Intervention de Gérard Rameix

Réunion du 31 mai 2016 à 17h00
Commission des finances, de l'économie générale et du contrôle budgétaire

Gérard Rameix, président de l'Autorité des marchés financiers :

Les pertes s'élèvent au minimum à une centaine de millions d'euros. En prenant plusieurs années en compte et en calculant largement, le procureur de Paris est allé jusqu'à 4 milliards. La situation est comparable en Allemagne, en Belgique et en Espagne, et les régulateurs de ces pays sont très préoccupés.

Des amendes de 250 000 ou 300 000 euros ne sont donc pas considérables, mais ce n'est pas sans effet. Par exemple, nous pouvons dire aux clubs de football que leur partenaire, dont le nom est imprimé sur les maillots de l'équipe, a été sanctionné par le régulateur chypriote, ce qui leur déplaît. J'utilise les moyens à ma disposition.

Nous discutons aussi avec nos collègues israéliens, car un certain nombre de Chypriotes louent des locaux en Israël pour y installer des plateformes téléphoniques qui essaient de placer des produits en France et dans les pays de l'Union européenne.

Nous travaillons avec l'Autorité de régulation des jeux en ligne (ARJEL), et nous avons déjà engagé des procédures judiciaires pour faire interdire certains sites.
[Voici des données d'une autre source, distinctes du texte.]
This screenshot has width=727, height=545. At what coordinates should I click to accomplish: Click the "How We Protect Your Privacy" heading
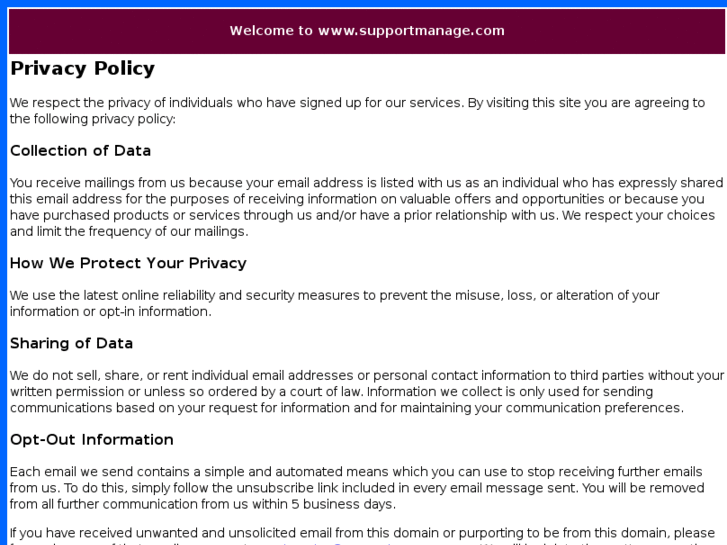click(128, 263)
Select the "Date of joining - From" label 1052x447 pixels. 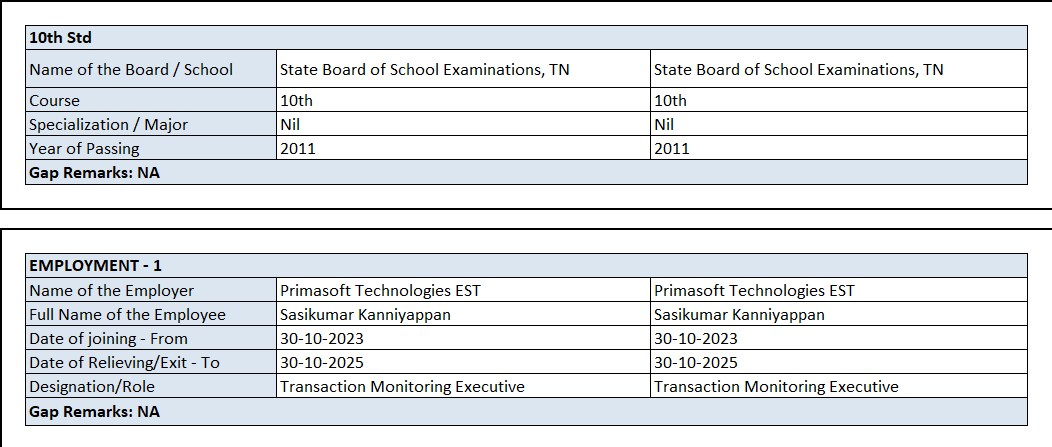tap(109, 338)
Elles sont efficaces, mais le juge nous demande de n'en présenter qu'un petit nombre, pour qu'il ait le temps de les étudier. Et, très souvent, le site renaît le lendemain sous un autre nom. L'ARJEL a une longueur d'avance sur nous et dispose d'outils que nous n'avons pas. Nous serions plus efficaces devant la justice si nous pouvions utiliser les mêmes techniques juridiques qu'eux.

C'est par la convergence de moyens à des niveaux différents que nous procédons : dialogue avec Chypre, interdiction de commercialisation et pression dans les médias. Nous avons fait un énorme effort de communication, mais, malheureusement, les personnes qui sont démarchées téléphoniquement ne sont pas celles qui lisent Les Échos ou qui écoutent BFM.

Je vous remercie de votre soutien, mais je pense qu'un label de sérieux ne réglerait pas le problème, à cause du passeport européen, et parce que, même avec quelqu'un de sérieux, on perd son argent.

Il n'y a pas de tensions avec le parquet national financier : ce sont les journaux qui aiment nous opposer. Le seul problème, tant pour le parquet national financier que pour nous, c'est l'efficacité de la réponse pénale lorsque nous transmettons au parquet un dossier d'abus de marché significatif, bien étayé par nos enquêteurs. Lorsque nous passons la main, le juge pénal peut-il obtenir une transaction, une reconnaissance préalable de culpabilité ou une citation directe devant le tribunal correctionnel ? Et, en cas de passage par un juge d'instruction, ce dernier pourrait-il être suffisamment diligent pour soumettre l'affaire au tribunal après quelques mois ? Si aucune de ces solutions n'est possible, des affaires difficiles vont durer, et nous lirons des articles de presse inquiétants pour le public faisant état de présomptions de malversations sans que des sanctions soient prononcées. Mais cette question ne soulève pas de tensions entre l'AMF et le parquet financier.

Le Conseil constitutionnel a décidé qu'il ne devait plus y avoir qu'une seule procédure de répression. C'est chose faite, et il faut que la procédure soit efficace dans tous les cas. Si une sanction pénale fait suite à un rapport de l'AMF, nous n'en ressentirons aucune frustration : lorsque, au terme d'une enquête, nous concluons à la culpabilité d'une personne, peu importe que la sanction soit pénale ou prononcée par l'AMF. Mais il faut qu'elle soit en rapport avec la culture du marché : le montant de l'amende et la durée de la procédure doivent être adaptés. Les sanctions prononcées par l'AMF interviennent dans les deux ans, trois ans dans les affaires très difficiles. Les délais devant les juridictions pénales sont plus longs.

La création du parquet national financier est bonne à mes yeux, car elle conduit à ce qu'un petit nombre de magistrats du parquet se spécialisent sur ces sujets. Nous ne sommes pas le seul domaine de compétence du parquet national financier, qui s'occupe aussi de fiscalité, de blanchiment et d'autres infractions. Mais, sur les délits boursiers, quelques personnes vont se spécialiser, ce qui facilitera le dialogue avec les spécialistes de l'AMF.